▶ [Exercise description] This exercise asks for a copy of each line in the records below with the word "first" in it.

===== Records for this exercise =====

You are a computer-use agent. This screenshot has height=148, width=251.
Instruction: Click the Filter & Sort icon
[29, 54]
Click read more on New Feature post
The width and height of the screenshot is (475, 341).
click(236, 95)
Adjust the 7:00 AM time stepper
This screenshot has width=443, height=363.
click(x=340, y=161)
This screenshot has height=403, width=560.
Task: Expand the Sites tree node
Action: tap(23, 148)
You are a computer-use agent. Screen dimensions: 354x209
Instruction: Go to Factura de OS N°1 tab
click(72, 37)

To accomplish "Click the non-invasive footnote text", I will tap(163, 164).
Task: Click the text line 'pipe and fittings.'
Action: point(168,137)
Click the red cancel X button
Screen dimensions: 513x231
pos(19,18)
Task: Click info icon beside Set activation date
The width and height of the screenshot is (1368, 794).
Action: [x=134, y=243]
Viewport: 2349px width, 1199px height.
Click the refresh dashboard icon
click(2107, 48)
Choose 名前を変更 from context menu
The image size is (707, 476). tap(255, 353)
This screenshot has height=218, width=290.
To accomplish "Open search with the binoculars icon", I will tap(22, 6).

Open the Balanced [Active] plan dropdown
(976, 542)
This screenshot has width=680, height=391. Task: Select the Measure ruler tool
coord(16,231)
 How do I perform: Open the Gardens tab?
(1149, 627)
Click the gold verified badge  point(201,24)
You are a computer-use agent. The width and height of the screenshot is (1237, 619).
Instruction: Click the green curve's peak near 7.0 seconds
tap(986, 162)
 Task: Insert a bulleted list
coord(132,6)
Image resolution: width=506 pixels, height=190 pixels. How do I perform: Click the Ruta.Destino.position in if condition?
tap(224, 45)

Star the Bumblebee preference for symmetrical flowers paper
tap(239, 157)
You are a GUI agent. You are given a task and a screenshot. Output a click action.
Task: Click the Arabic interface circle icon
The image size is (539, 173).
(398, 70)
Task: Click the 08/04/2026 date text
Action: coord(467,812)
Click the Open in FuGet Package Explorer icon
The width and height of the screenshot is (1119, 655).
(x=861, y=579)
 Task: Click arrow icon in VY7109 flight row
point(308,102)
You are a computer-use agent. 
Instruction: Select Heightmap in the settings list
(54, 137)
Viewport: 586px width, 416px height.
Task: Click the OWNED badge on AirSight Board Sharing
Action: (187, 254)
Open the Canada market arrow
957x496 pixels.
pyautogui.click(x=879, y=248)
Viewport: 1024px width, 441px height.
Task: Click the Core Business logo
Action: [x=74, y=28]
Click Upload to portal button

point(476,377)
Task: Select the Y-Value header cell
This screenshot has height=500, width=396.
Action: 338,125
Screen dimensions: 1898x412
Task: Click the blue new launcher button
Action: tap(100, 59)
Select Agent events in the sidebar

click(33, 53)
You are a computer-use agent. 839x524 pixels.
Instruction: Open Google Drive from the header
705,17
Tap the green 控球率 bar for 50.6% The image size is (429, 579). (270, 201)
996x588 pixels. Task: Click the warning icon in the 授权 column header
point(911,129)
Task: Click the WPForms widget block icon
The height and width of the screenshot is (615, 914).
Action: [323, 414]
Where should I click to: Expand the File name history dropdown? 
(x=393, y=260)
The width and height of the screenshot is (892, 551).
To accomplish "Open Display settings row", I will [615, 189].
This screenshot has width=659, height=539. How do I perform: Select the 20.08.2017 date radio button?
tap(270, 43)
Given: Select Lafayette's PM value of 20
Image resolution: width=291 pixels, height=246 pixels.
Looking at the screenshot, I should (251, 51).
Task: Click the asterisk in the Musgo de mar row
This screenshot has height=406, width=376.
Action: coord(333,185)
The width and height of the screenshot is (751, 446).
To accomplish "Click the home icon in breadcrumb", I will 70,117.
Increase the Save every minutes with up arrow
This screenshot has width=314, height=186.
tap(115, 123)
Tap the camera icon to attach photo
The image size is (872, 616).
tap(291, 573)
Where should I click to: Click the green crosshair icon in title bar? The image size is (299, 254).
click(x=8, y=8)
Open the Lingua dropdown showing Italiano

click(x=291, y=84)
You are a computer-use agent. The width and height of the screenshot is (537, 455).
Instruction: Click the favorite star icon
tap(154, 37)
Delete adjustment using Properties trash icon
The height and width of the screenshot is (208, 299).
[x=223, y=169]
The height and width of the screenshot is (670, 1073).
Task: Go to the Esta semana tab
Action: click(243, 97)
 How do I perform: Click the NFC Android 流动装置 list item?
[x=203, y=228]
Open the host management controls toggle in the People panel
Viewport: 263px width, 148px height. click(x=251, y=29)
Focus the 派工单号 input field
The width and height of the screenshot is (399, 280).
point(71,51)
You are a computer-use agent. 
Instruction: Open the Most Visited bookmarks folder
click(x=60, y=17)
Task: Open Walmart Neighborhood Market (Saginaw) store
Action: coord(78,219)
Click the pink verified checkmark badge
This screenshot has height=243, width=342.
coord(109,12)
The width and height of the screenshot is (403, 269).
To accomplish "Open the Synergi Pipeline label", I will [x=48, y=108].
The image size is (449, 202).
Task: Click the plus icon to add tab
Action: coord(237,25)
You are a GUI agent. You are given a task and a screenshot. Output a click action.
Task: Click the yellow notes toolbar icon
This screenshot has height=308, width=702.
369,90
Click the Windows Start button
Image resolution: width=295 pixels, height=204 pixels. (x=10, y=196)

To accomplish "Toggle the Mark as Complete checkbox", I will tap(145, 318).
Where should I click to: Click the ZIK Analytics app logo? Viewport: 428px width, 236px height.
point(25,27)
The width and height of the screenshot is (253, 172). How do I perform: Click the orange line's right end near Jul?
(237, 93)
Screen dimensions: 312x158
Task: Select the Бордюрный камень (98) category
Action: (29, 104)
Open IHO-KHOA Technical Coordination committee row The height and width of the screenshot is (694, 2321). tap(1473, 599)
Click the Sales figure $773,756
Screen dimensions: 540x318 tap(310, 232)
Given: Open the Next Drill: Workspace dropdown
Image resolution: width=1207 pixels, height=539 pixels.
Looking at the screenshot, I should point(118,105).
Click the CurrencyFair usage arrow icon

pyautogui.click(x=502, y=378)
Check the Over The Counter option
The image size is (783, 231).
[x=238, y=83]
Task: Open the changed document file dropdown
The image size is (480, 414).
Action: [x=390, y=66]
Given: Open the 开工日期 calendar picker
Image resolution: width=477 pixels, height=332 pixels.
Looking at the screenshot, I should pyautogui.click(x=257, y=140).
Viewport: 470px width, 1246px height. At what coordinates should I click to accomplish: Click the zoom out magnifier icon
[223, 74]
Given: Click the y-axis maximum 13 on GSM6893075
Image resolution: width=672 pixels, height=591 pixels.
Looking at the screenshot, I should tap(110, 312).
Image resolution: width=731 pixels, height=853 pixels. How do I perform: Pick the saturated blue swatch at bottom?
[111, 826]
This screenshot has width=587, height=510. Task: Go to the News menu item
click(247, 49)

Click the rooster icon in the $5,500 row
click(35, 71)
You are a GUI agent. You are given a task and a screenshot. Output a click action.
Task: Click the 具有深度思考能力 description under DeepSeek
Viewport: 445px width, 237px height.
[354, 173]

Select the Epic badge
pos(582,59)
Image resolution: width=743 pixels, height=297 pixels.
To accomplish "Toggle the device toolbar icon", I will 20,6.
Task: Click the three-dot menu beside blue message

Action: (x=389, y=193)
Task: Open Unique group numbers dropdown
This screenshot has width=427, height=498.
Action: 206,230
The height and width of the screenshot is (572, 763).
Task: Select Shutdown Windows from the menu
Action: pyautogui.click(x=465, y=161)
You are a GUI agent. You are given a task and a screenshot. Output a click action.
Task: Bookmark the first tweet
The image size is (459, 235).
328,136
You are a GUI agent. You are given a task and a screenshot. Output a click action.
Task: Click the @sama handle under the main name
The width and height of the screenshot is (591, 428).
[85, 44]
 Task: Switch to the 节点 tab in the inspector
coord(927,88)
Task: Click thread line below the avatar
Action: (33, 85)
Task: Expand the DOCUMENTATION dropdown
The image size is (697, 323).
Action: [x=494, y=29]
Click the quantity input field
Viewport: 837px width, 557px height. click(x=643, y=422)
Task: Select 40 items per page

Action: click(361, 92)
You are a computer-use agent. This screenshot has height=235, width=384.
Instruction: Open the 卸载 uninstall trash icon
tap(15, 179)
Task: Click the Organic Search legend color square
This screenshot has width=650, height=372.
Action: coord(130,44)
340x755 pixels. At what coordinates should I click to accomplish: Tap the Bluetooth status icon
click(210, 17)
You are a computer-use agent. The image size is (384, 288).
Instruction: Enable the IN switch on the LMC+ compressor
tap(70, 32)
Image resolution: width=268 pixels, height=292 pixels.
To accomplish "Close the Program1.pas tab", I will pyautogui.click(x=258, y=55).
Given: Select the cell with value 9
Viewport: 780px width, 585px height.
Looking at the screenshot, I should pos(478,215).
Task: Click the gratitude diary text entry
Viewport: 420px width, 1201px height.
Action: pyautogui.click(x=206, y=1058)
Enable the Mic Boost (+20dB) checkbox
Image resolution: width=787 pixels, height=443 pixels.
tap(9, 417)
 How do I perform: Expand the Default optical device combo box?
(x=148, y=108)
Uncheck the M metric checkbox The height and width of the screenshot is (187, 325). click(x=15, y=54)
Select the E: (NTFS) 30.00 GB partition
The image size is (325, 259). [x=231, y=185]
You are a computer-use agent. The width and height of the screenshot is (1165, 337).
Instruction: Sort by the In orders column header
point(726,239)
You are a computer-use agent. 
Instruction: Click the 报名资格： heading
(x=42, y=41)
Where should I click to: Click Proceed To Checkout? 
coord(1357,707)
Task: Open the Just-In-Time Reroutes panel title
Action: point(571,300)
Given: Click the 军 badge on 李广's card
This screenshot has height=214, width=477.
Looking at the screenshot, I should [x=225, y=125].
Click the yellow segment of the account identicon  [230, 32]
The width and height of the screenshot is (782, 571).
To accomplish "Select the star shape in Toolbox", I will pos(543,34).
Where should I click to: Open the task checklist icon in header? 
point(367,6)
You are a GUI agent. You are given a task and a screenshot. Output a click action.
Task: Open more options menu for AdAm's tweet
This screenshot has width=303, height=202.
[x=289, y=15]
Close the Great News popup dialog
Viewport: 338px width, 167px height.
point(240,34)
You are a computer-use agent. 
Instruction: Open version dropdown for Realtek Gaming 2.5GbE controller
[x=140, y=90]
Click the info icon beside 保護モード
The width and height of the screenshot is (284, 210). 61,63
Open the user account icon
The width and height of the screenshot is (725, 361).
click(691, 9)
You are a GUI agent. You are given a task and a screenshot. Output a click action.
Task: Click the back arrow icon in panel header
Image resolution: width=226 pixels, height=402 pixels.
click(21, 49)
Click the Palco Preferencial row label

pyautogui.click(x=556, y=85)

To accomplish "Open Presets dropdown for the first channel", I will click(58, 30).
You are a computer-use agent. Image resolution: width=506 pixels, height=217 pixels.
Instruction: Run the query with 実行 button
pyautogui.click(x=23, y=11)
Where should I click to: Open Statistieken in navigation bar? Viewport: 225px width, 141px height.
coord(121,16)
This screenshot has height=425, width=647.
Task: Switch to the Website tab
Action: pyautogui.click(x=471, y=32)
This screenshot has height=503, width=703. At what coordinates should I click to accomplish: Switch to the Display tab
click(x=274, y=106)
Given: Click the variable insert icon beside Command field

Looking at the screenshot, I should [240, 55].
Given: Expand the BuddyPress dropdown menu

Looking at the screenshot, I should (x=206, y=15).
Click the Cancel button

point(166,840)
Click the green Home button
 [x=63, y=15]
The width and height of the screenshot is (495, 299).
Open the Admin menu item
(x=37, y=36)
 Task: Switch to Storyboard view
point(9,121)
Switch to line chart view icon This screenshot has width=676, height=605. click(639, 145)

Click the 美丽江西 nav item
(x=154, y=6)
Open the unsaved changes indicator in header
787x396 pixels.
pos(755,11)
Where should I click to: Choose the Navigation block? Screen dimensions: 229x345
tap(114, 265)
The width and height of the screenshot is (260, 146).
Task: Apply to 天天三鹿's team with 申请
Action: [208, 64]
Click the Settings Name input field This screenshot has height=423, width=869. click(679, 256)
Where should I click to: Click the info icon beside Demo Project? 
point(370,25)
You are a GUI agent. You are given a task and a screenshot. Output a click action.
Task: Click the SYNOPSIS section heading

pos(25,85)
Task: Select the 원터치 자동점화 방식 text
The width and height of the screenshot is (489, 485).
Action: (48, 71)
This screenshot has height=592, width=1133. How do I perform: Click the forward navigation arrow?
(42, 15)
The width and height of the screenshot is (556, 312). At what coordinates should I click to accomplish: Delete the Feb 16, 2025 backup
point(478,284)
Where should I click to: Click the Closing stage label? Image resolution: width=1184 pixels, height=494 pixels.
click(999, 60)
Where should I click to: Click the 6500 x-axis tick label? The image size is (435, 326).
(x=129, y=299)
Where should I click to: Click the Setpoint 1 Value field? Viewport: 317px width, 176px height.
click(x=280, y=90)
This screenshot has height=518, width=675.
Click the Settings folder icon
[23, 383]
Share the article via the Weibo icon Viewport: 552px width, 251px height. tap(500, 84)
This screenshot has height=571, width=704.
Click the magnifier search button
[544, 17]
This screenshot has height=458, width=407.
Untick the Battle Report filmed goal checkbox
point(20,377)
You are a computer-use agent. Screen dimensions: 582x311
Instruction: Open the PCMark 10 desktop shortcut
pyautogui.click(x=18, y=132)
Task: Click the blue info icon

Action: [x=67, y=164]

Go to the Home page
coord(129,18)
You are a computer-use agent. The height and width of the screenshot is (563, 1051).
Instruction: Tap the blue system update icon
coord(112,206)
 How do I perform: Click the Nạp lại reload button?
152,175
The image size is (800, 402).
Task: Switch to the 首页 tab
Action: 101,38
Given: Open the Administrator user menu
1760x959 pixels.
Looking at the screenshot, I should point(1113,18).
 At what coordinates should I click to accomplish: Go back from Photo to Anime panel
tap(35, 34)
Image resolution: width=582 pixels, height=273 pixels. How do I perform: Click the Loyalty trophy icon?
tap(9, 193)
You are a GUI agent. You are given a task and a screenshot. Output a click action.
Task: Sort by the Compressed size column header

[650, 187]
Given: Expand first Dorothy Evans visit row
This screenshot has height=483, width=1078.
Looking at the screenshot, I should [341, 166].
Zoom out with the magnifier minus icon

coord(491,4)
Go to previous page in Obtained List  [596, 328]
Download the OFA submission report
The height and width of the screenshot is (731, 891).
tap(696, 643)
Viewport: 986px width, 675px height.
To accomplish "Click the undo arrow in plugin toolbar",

=====

▶ [Your response]
Task: Bookmark the first tweet
To accomplish "Open Presets dropdown for the first channel", I will click(58, 30).
Given: Expand first Dorothy Evans visit row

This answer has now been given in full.